▸ **Problem to solve**:
Scan the entries below and extract each line with the word "screenshot" in it.

Stored data entries

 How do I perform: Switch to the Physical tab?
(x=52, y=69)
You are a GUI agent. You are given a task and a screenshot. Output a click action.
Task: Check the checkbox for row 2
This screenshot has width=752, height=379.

▸ **Task output**:
You are a GUI agent. You are given a task and a screenshot. Output a click action.
This screenshot has width=752, height=379.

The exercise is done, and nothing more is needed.